THE AL GILKES COLUMN: Orient sea eggs
By Al Gilkes | Sun, April 15, 2012 - 12:00 AM
A few Sundays ago we talked about the disappearance of flying fish from our waters and about one fisherman speculating that if the drought continued, we might end up having to replace them with jacks as our national fish.
So instead of flying fish and cou cou, it could soon be jacks and cou cou.
We also noted that whereas flying fish have become very scarce in these parts, they are very plentiful in the Far East.
So what about that other national seafood favourite, sea eggs, which like flying fish are no longer found in the abundance of past years, and the few that remain are currently enjoying a ban from being harvested?
Well, believe it or not, while we sea egg lovers on the rock can only dream about having sea eggs on our plates again, Bajans living in the United states are able to eat a bellyful any time they feel like.
That revelation came by way of an email I received last week from a Vincent who wrote: “I recently read your article about flying fish going to Asia. I live in New York and two months ago visited a friend in Brooklyn and, to my surprise, he asked if I wanted some sea eggs.

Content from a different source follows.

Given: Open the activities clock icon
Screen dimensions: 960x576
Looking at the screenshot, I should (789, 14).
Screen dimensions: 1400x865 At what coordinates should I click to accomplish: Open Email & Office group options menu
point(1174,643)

“I said, ‘Where do you get sea eggs from?’ and he said, ‘I order them from California’. I told my wife and since then we have had sea eggs in our home at all times. I guess there is still hope for us to get flying fish. It is a small world and sometimes I think it is getting smaller.”

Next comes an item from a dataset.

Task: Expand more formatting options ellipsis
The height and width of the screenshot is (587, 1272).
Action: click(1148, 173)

I am no Doubting Thomas but I like to prove things for myself and these days the fastest and easiest way to put your finger on anything is via the Internet. So within seconds of doing a Google, I found the following information:
“Sea urchins (sea eggs) harvested by divers off the California coast are shipped by air to Japan, the world’s largest market for sea urchin roe. California is one of the largest urchin exporters in the United States and the export value of California’s harvest is estimated at more than $80 million a year.”
I also read that, like many other seafoods, sea eggs are low in calories and have a good amount of Omega 3 fatty acids.
Moreover, as we Bajan men have always done and known, the Japanese eat “nuff, nuff” sea eggs because they hold them in the highest regard as a powerful aphrodisiac. They call them “uni” but I can’t say if that has anything to do with Mac Fingall’s reference to a certain muscle-like part of the male anatomy as a “unicep”.
Scientifically, fact of the matter is that whether they are called uni in Japan, sea urchin in California or sea egg in Barbados, these delicious marine creatures contain a property know as anandamide, which is found in the human brain and other organs and which activates dopamine, which is the neurotransmitter that helps control the brain’s reward and pleasure centres.